In the ’90s when I was at Regina Mundi Parish here in Hamilton, Bishop Tonnos issued a letter asking Catholics to vote against pension reform in Canada that would be inclusive of same-sex couples. When I saw the letters photocopied and neatly piled by the bulletins ready for stuffing, I decided to go on a silent strike. Instead of gathering the student volunteers from the school next door to help insert the letters that Friday afternoon, I took the bulletins up to the sacristy and left the letters behind in the office hoping they’d be overlooked. That didn’t happen. The letter was distributed and even read aloud while I silently fumed, closeted and imprisoned by internalized homophobia.
When I worked in Ottawa at St. Joseph’s in the early 2000s, a letter was issued by Bishop Marcel Gervais against same-sex marriage. My responsibilities were beyond bulletins by then so it wasn’t until Saturday night mass that I noticed the letters at each entranceway of the church. Our parish was known for its LGBTQ inclusion so this was not going to go over well, but the strategy to adhere to the bishop’s request was simply to make it available but not read it aloud or put it in the bulletin. I was much more effective this time and made the letter even less available when I stealthily picked up each pile and took them all home with me to the blue box.

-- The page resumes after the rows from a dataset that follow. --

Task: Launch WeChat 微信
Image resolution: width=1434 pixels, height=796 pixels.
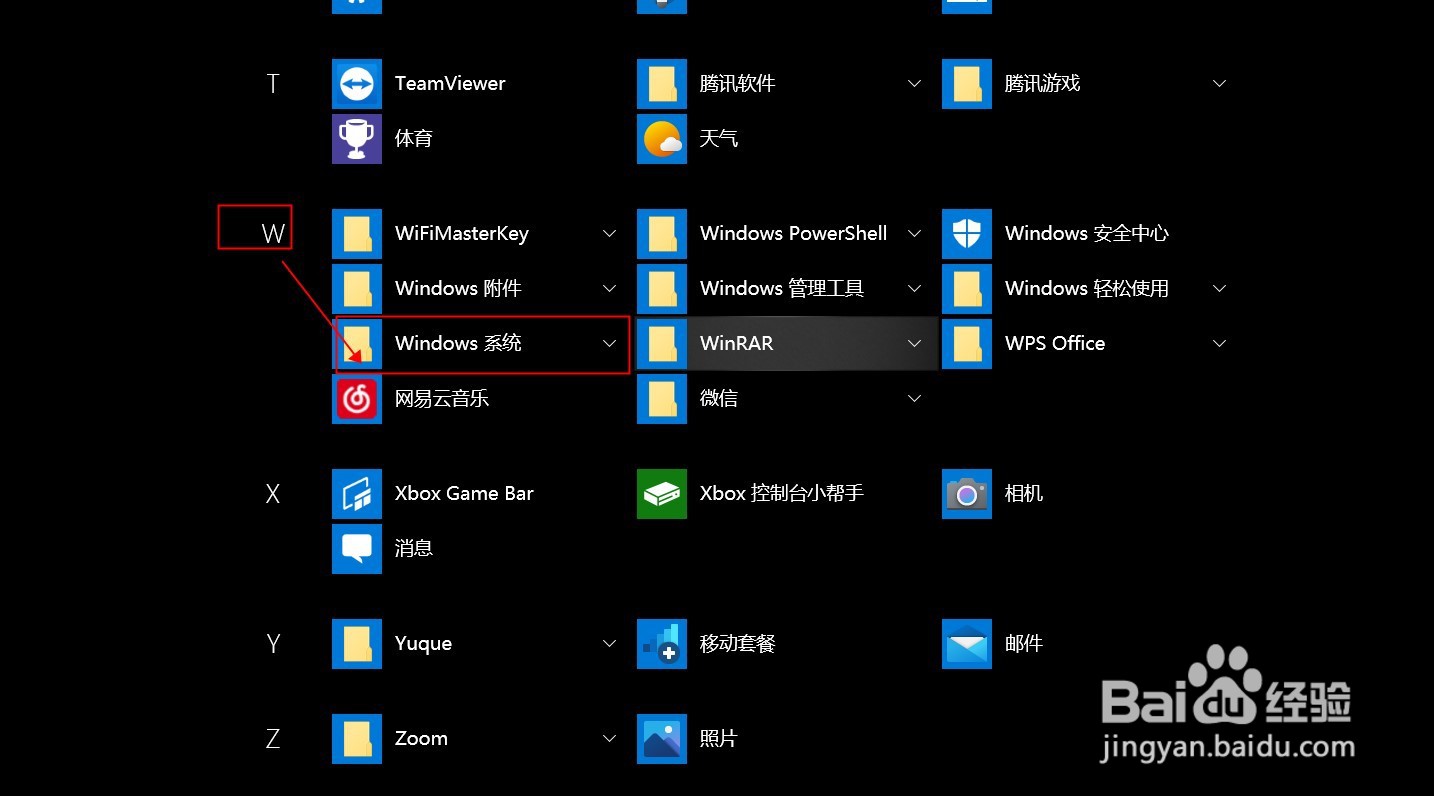Action: pyautogui.click(x=718, y=398)
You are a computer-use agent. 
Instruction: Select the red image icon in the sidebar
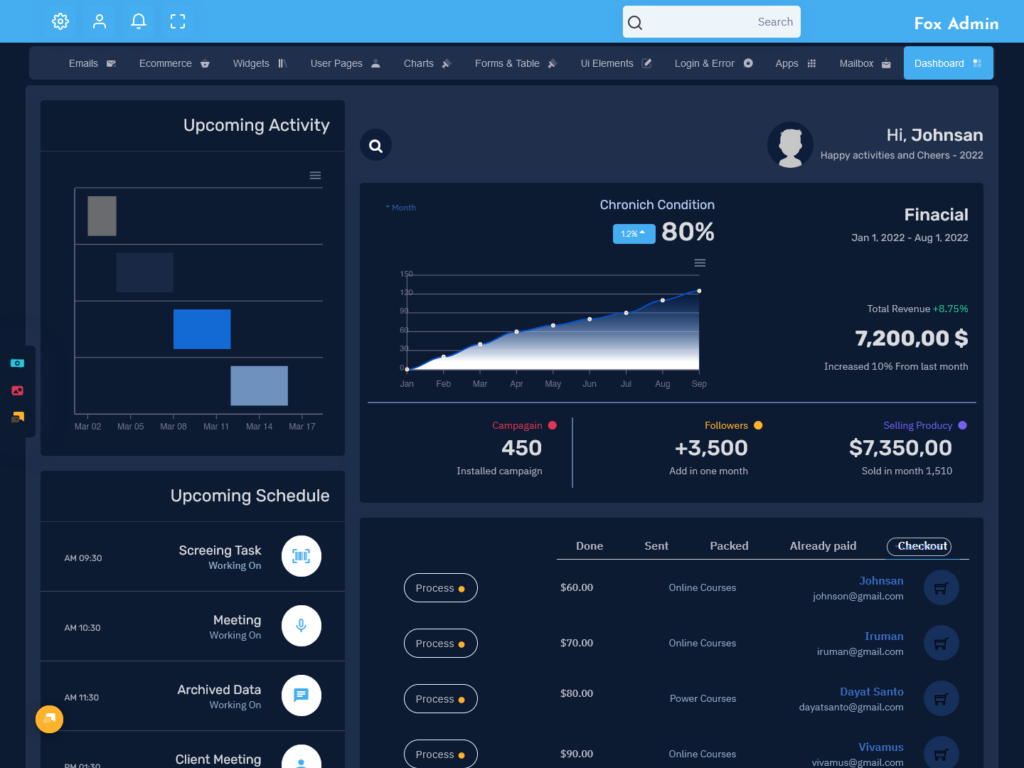click(16, 390)
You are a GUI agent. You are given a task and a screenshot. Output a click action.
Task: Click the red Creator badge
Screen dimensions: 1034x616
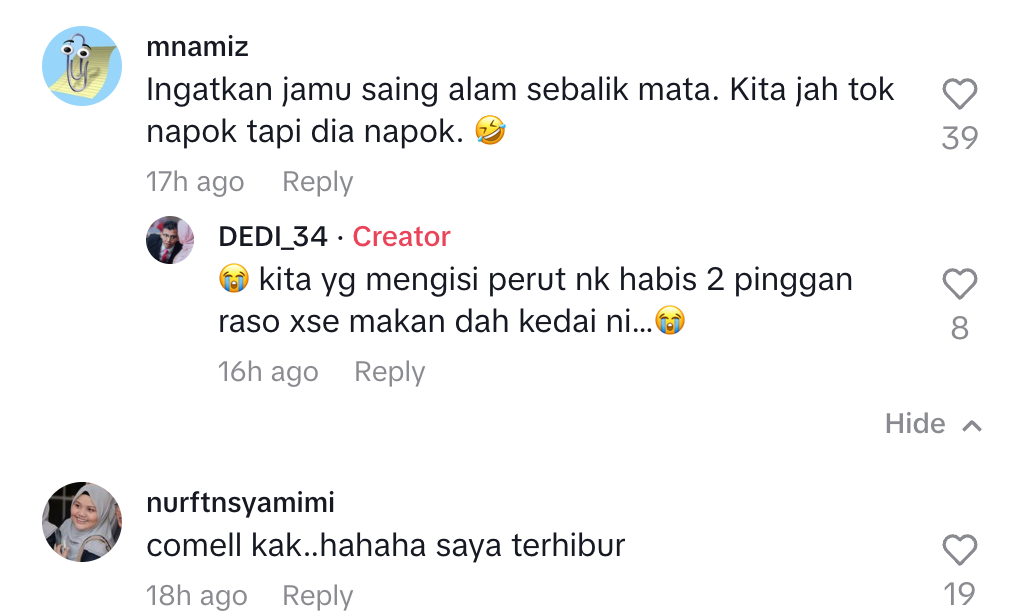(x=401, y=237)
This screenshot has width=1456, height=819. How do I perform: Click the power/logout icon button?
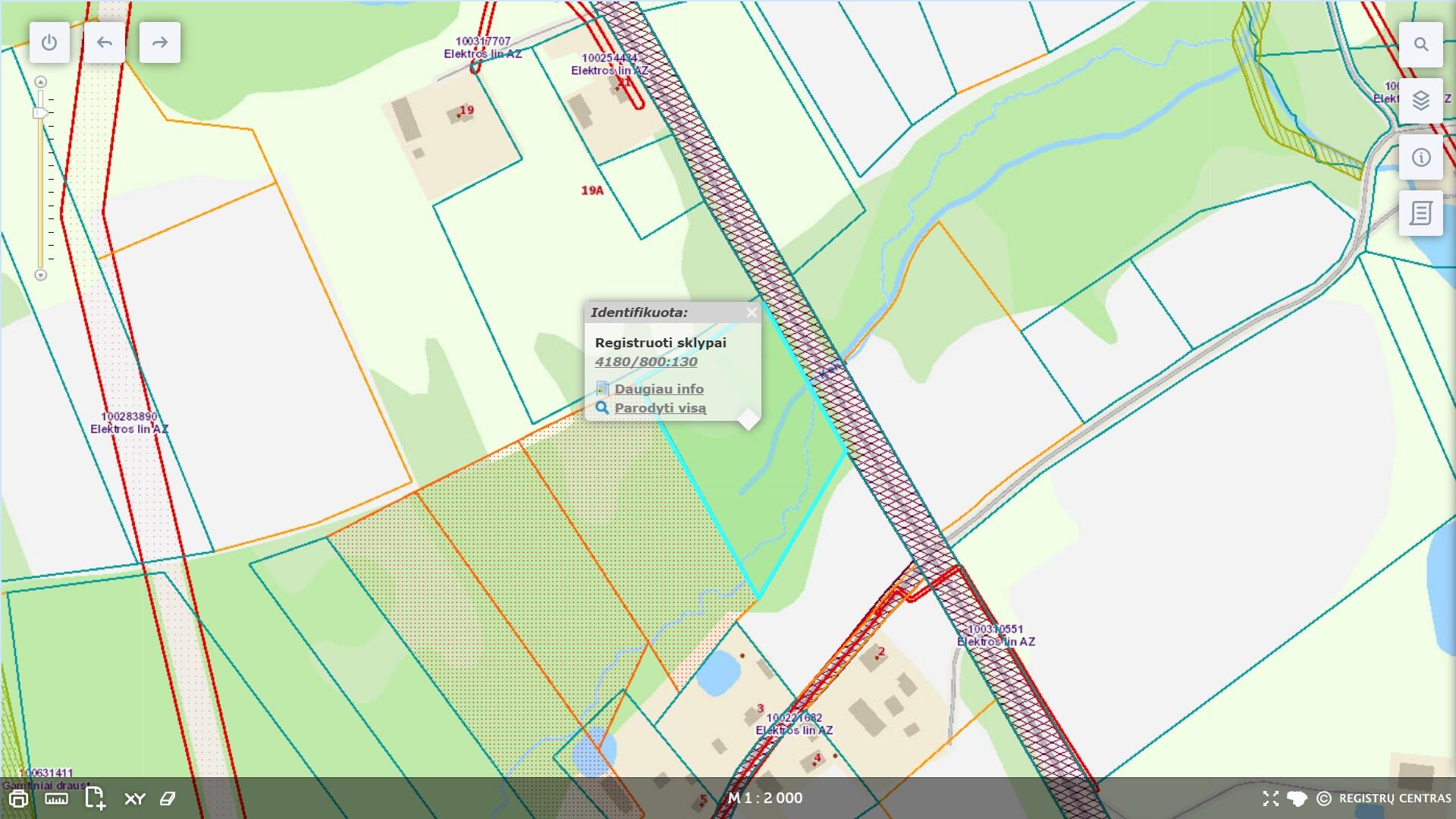click(49, 42)
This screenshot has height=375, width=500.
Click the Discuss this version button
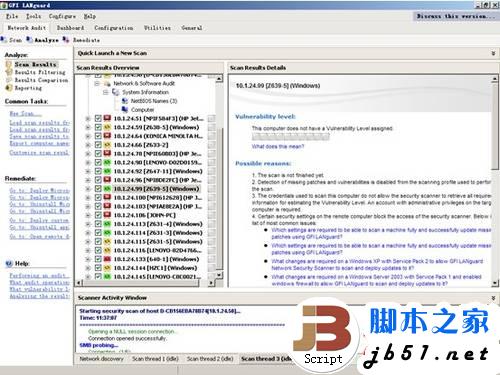[455, 16]
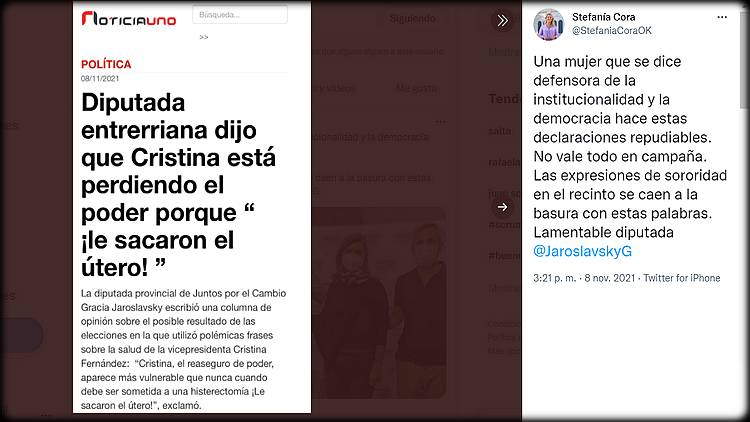This screenshot has width=750, height=422.
Task: Select the Me gusta tab
Action: (x=416, y=89)
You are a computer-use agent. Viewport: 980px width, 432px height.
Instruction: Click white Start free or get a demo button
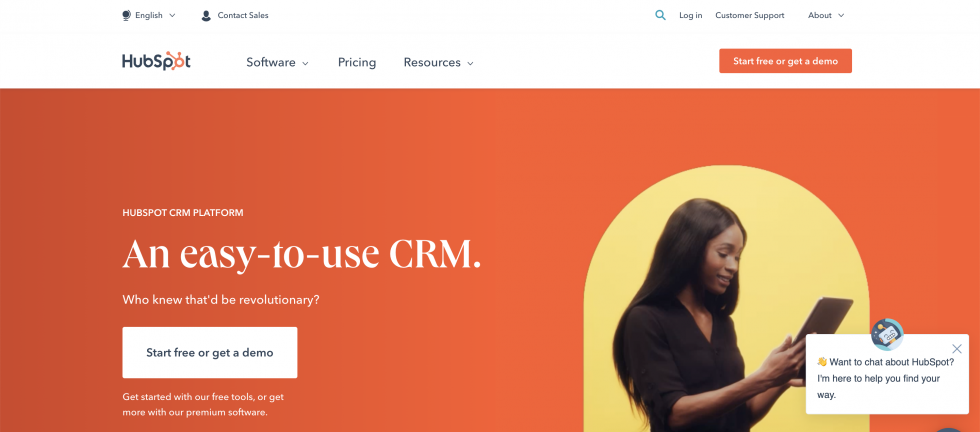(209, 353)
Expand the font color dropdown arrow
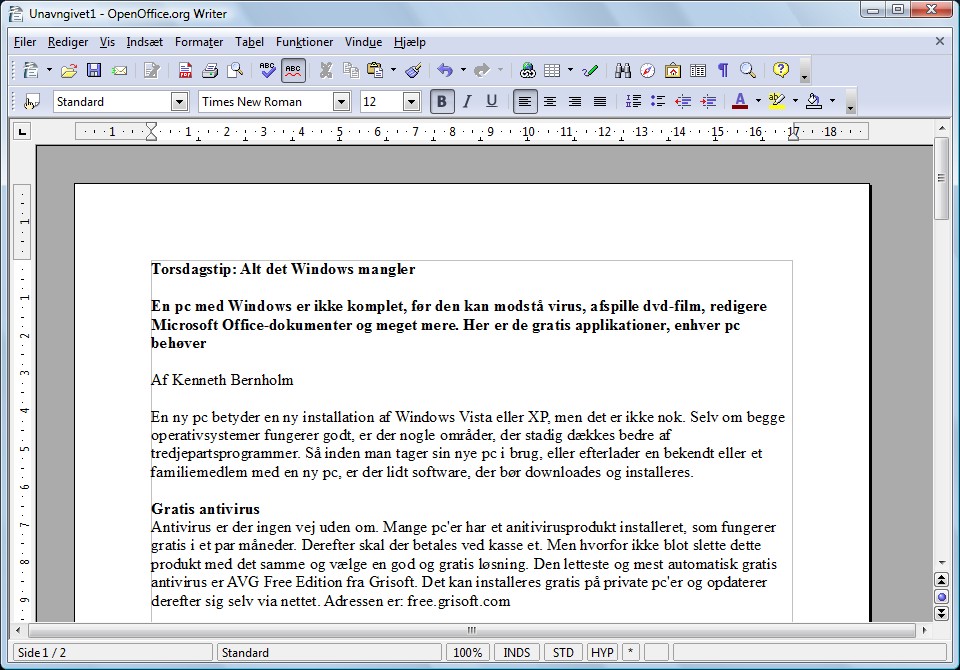Viewport: 960px width, 670px height. (x=757, y=100)
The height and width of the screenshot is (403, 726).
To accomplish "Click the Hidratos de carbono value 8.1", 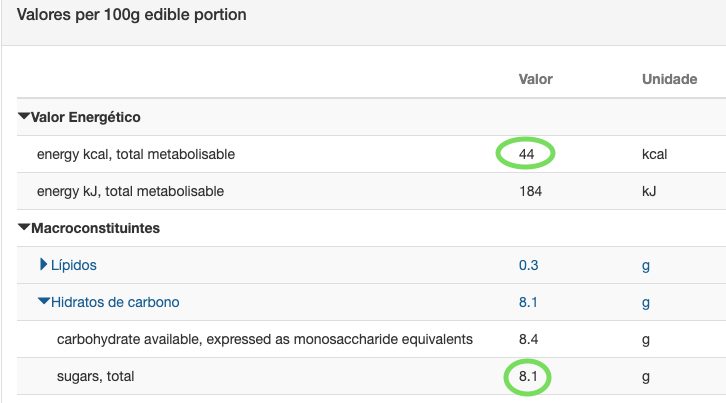I will pos(528,302).
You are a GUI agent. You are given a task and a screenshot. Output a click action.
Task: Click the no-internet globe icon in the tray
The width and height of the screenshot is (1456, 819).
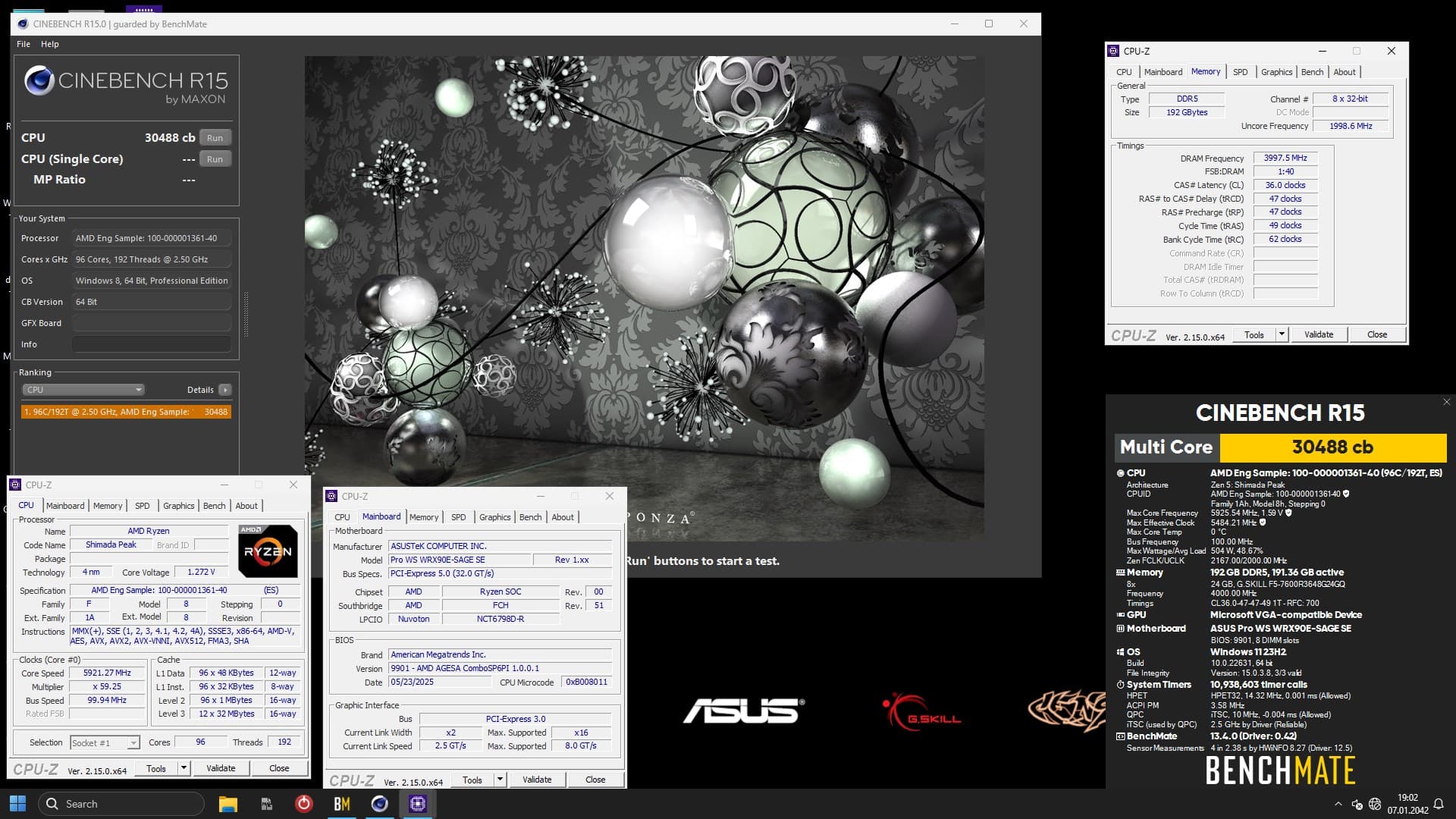coord(1375,804)
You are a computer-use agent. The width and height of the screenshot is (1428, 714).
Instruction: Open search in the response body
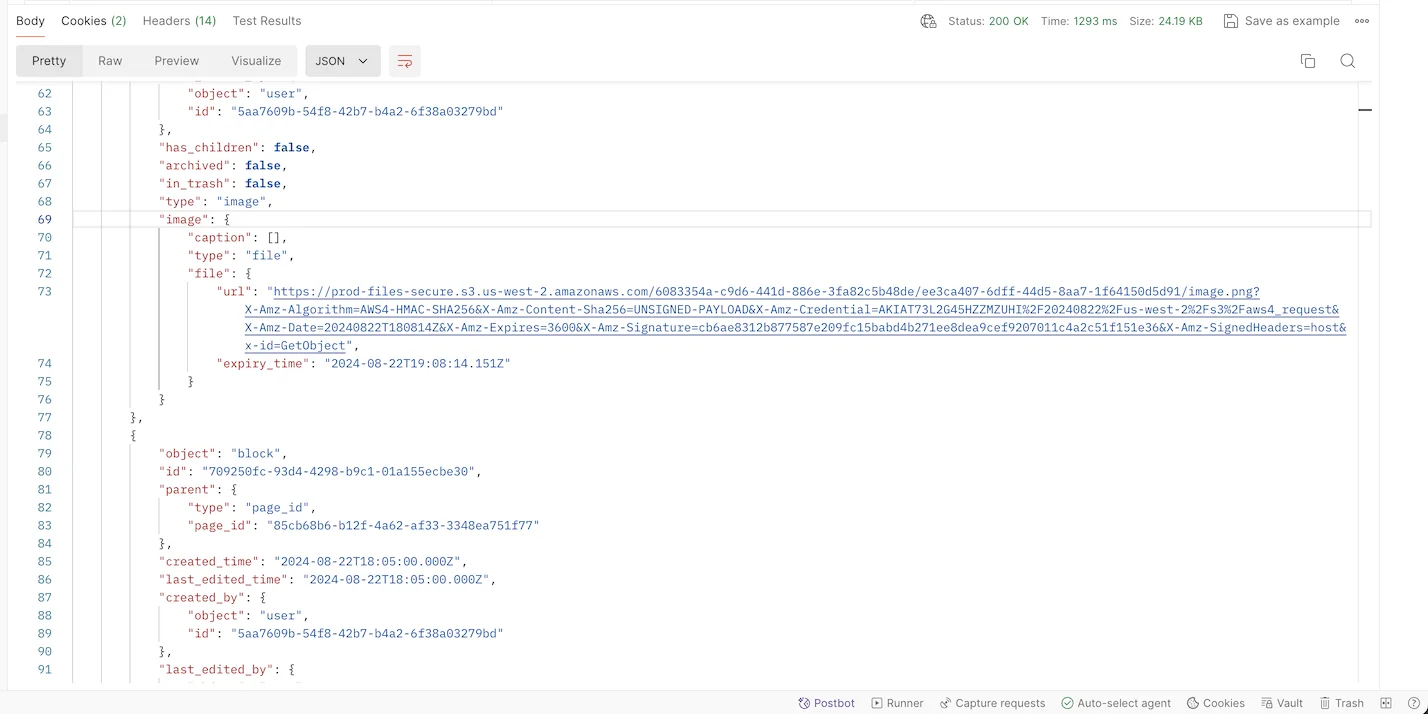click(x=1347, y=61)
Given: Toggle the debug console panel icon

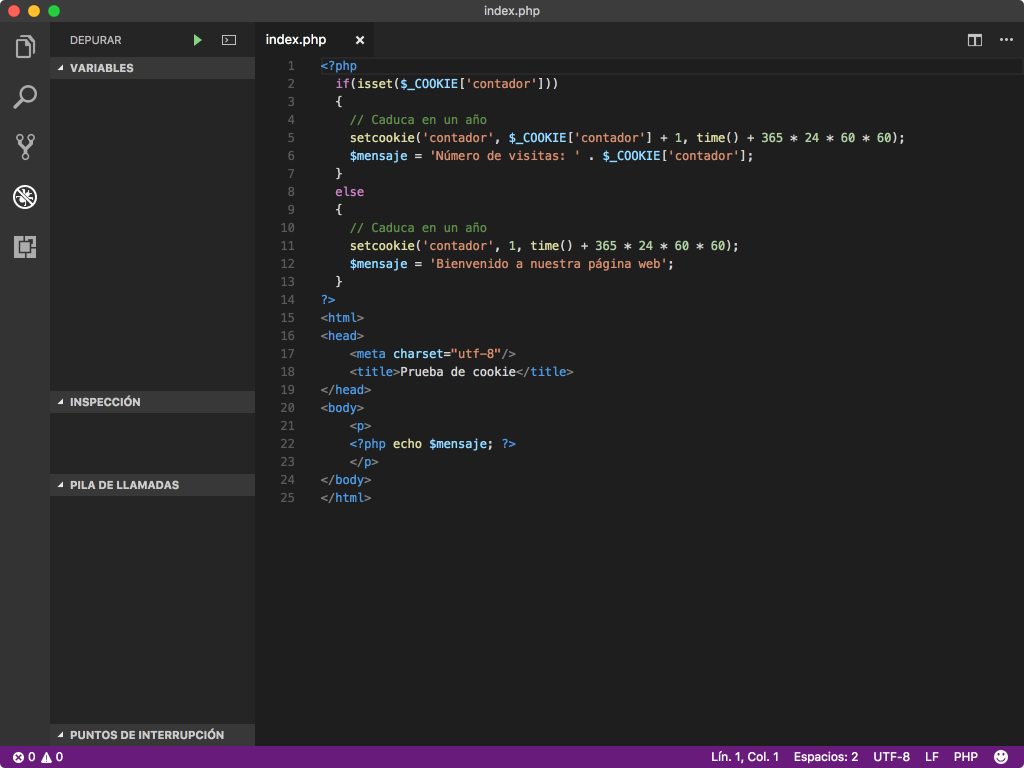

This week I found myself in the opposite position. After a grand jury’s report was released in early August on the extensive and brutal sexual abuse by more than 300 priests to 1,000+ victims in Pennsylvania, I have been looking for words to help me through the pain and shame of belonging to a community that could have anything to do with this or any others abuses on a very long list, not the least of which is the administration of Canada’s residential schools.
The grand jury in Pennsylvania reported, “Priests were raping little boys and girls, and the men of God who were responsible for them not only did nothing; they hid it all. For decades. Monsignors, auxiliary bishops, bishops, archbishops, cardinals have mostly been protected; many, including some named in this report, have been promoted.”
I went to mass last week at my local parish looking for words to counter that gruesome reality. There were none.
Our local bishop, Douglas Crosby, had penned a letter in response to what he called, “the staggering number of past cases of sexual abuse of minors which have taken place at the hands of church leaders in the United States, including priests, bishops and cardinals, as well as coverups by those who have been entrusted with caring for the people of God.”
I found it online but couldn’t find it in the church. I called our pastor because this is no time for silence and he was sorry for the oversight. The letter, in which the bishop unites himself with those of us who are experiencing shame as members of the church as well as with the victims, “who continue to suffer as a result of the abuse they have undergone at the hands of those who are called to be ministers of Jesus Christ,” will be made available this week.
Other words of sustenance for me came from the Leadership Conference of Women Religious, representing 80 per cent of the nuns in the United States.
“(We are) sickened and ashamed of the church we love, trusted and have committed our lives to serve. We weep and grieve with all who over the decades have been victimized by sexual predators.”
The U.S. Federation of the Sisters of St. Joseph added a commitment “to dismantle the culture of abuse within the church and society,” in their letter.
Those words — dismantling the culture of abuse — are action-oriented and are encouraging to me.
So are these: “Hope has two beautiful daughters,” wrote Saint Augustine, a bishop in the fourth century. “Their names are Anger and Courage: Anger at the way things are, and Courage to see that they do not remain the way they are.”
Words and letters are not enough, but they are tools for directing change.
l am remaining in the church so I can use my anger and courage to help direct change and ensure things do not remain the way they are.